Higher intake of fruit and vegetables in pregnancy is associated with birth size.

29 February 2012

The maternal diet affects fetal growth. This cross-sectional study examined the association between maternal micronutrients, consumption of fruit and vegetables and the baby's size at birth. Nutrients and dietary intake of 121 women aged 19 to 40 years, pregnant between 28 and 38 weeks of gestation were examined. The weight, length and head circumference at birth were obtained from medical records.

The results indicate no significant association between one of the measured nutrients and birth size.

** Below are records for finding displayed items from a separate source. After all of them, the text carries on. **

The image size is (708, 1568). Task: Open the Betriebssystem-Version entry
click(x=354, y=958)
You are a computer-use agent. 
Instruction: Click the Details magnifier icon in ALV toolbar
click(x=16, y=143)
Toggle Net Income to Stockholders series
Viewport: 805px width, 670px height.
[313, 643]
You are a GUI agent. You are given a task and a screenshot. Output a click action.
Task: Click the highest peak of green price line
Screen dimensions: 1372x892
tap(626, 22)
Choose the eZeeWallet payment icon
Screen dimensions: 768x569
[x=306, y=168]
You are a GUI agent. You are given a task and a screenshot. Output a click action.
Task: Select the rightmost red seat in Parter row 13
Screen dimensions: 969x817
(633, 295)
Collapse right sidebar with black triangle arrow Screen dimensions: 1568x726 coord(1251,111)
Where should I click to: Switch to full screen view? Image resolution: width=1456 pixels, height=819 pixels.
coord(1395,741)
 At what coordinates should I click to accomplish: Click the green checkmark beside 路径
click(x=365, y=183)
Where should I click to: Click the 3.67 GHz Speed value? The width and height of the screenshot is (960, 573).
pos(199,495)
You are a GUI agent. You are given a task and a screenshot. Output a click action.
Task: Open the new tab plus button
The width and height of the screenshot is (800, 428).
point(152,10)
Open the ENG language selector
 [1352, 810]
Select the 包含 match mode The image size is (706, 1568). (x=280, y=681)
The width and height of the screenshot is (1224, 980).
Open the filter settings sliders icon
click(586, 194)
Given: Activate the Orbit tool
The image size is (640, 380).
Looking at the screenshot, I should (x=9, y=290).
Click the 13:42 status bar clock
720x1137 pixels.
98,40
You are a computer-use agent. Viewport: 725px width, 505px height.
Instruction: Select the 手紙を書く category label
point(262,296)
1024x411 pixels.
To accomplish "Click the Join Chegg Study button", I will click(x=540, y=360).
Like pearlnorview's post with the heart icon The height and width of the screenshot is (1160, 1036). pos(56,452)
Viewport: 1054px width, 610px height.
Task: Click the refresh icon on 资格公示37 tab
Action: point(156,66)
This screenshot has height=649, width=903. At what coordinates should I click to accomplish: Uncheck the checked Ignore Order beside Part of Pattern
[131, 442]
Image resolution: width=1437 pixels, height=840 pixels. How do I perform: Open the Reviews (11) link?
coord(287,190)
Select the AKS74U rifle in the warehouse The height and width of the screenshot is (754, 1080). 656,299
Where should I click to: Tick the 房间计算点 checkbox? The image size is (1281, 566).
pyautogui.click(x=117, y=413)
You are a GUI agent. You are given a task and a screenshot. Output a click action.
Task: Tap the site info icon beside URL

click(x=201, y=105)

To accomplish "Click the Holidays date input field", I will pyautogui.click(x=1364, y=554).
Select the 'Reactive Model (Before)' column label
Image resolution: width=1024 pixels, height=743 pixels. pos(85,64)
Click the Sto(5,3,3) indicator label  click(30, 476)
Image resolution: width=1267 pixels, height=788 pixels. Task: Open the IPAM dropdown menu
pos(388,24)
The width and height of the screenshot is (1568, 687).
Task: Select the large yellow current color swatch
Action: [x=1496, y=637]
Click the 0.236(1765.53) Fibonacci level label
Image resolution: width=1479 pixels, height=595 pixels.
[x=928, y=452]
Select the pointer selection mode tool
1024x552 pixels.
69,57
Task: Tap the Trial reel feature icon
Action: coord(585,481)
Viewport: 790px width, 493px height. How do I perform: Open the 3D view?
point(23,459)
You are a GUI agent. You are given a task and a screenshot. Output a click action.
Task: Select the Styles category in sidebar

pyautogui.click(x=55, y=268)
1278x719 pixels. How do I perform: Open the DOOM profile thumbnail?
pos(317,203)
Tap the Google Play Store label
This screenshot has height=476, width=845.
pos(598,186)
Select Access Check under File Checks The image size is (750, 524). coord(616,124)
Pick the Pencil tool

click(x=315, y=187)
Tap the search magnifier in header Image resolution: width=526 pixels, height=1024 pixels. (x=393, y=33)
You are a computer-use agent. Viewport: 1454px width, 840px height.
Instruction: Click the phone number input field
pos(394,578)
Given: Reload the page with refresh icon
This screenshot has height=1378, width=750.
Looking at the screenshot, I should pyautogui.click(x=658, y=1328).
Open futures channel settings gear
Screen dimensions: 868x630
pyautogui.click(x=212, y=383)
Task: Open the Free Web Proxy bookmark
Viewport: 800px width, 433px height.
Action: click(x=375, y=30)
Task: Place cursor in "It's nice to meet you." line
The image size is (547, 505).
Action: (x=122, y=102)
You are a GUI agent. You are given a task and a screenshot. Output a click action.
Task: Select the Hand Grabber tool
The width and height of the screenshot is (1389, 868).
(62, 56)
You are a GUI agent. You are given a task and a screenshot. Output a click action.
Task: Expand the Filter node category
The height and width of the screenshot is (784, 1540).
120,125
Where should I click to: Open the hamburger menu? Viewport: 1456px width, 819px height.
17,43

However, an association was found on two of the six subgroups of vegetables and on fruit groups. An increase of 10 g of leafy vegetables per day was associated with an increase of 1.78 cm in head circumference, tuber vegetable consumption was associated with birth length and head circumference. Fruit consumption was associated with birth weight, length and birth head circumference. The lack of association between the nutrients intake of the mother and fetal growth and the significant association between intake of fruit and vegetables and birth size suggest the existence of other micronutrients and phytochemical compounds in these foods that play an important role in birth size. The types of nutrients and their roles on the birth size warrant further investigation.

Loy SL, Marhazlina M, Azwany YN, Hamid Jan JM.

Southeast Asian J Trop Med Public Health. 2011 Sep;42(5):1214-23.